- Brett Weston by third wife Dody Weston Thompson, 1949
- Born: Brett Weston December 16, 1911 Los Angeles, California, U.S.
- Died: January 22, 1993 (aged 81) Hawaii, U.S.
- Education: Assisted Edward Weston (father)
- Known for: Photography
- Notable work: Mendenhall Glacier, Dune Oceano, Tin Roofs, Canal Netherlands, Underwater Nude
- Movement: f64
- Patrons: Edward Weston Polaroid Corporation's Artist Support Program

= Brett Weston =

American photographer (1911–1993)

Theodore Brett Weston (December 16, 1911 – January 22, 1993) was an American photographer.

==Life and work==
He was the second of the four sons of photographer Edward Weston, Flora Chandler and Eoin Taylor. He began taking photographs in 1925, while living in Mexico with Tina Modotti and his father. He began showing his photographs with Edward Weston in 1927, was featured at the international exhibition at Film und Foto in Germany at age 17, and mounted his first one-man museum retrospective at age 21 at the De Young Museum in San Francisco in January, 1932. In 1945, he was awarded a Guggenheim Fellowship in Photography.

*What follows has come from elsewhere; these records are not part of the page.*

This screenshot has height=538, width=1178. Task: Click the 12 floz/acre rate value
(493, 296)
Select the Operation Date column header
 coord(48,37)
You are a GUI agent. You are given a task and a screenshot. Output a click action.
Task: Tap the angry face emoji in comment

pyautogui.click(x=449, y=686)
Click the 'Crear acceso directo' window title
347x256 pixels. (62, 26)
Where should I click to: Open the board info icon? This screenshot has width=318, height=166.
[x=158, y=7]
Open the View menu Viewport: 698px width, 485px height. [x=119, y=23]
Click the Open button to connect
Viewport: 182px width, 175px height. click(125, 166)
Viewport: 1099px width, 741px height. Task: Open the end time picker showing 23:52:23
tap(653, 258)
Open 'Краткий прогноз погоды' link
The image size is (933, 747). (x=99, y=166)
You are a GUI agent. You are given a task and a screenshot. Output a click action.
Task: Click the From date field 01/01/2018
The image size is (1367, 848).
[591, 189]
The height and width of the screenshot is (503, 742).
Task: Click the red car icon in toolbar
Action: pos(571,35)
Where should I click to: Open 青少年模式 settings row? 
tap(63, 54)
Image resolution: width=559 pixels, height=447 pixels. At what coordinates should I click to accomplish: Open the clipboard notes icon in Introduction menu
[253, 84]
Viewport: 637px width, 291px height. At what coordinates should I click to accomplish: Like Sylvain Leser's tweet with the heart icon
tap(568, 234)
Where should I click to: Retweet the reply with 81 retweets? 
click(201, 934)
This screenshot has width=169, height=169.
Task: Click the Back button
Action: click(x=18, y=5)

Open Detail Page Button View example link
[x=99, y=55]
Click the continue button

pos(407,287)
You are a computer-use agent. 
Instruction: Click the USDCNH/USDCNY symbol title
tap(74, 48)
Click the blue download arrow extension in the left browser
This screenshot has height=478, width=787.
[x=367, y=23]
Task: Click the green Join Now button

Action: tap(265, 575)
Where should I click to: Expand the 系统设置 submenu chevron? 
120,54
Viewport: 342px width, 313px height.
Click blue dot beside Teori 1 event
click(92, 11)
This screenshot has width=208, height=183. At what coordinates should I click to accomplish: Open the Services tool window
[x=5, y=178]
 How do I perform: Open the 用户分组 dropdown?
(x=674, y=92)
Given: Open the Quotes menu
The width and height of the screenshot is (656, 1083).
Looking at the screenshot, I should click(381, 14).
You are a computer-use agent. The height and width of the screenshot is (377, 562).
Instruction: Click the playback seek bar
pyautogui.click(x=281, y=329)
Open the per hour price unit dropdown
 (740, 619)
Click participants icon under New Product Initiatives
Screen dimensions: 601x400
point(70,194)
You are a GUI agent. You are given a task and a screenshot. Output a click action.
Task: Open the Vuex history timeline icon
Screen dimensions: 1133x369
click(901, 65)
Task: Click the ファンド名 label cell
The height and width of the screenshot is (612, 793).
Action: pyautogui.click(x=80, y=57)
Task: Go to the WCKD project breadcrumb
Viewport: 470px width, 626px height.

Weston's earliest images from the 1920s reflect his intuitive sophisticated sense of abstraction. He often flattened the plane, engaging in layered space, an artistic style more commonly seen among the abstract expressionists and more modern painters like David Hockney than other photographers. He began photographing the dunes at Oceano, California, in the early 1930s. This eventually became a favorite location of his father Edward and later shared with Brett's third wife Dody Weston Thompson. Brett preferred the high gloss papers and ensuing sharp clarity of the gelatin silver photographic materials of the Group f/64 rather than the platinum matte photographic papers common in the 1920s and encouraged Edward Weston to explore the new silver papers in his own work. Brett Weston was credited by photography historian Beaumont Newhall as the first photographer to make negative space the subject of a photograph.

"Brett and I are always seeing the same kinds of things to do - we have the same kind of vision. Brett didn't like this; naturally enough, he felt that even when he had done the thing first, the public would not know and he would be blamed for imitating me." Edward Weston - Daybooks - May 24, 1930.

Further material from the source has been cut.